[REQUIREMENT]: How many lines in this data contain the string "agent"? Reply with the number only.

________________________

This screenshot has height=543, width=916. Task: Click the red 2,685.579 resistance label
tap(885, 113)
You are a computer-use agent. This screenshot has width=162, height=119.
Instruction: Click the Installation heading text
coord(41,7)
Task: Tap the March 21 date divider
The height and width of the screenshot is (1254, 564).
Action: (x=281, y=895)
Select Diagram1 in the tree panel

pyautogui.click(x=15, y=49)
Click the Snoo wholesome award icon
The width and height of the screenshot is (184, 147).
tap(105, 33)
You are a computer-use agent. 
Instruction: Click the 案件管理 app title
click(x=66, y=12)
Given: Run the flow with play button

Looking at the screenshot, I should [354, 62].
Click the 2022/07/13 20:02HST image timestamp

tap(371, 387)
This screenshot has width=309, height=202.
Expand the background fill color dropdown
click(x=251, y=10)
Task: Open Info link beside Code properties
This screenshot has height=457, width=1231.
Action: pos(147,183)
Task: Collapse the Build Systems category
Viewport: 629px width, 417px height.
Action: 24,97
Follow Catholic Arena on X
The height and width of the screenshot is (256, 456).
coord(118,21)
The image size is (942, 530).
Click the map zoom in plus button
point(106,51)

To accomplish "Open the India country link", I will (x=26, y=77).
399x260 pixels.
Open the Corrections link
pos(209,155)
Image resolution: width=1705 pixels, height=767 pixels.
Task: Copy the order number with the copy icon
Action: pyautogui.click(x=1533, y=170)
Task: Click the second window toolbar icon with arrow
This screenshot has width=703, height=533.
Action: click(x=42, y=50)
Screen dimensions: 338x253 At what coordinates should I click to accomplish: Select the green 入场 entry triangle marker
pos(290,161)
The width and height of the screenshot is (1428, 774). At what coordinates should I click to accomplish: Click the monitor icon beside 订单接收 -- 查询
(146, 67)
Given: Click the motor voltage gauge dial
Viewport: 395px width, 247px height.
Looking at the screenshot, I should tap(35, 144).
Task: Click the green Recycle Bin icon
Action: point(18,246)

________________________

[YOUR RESPONSE]: 2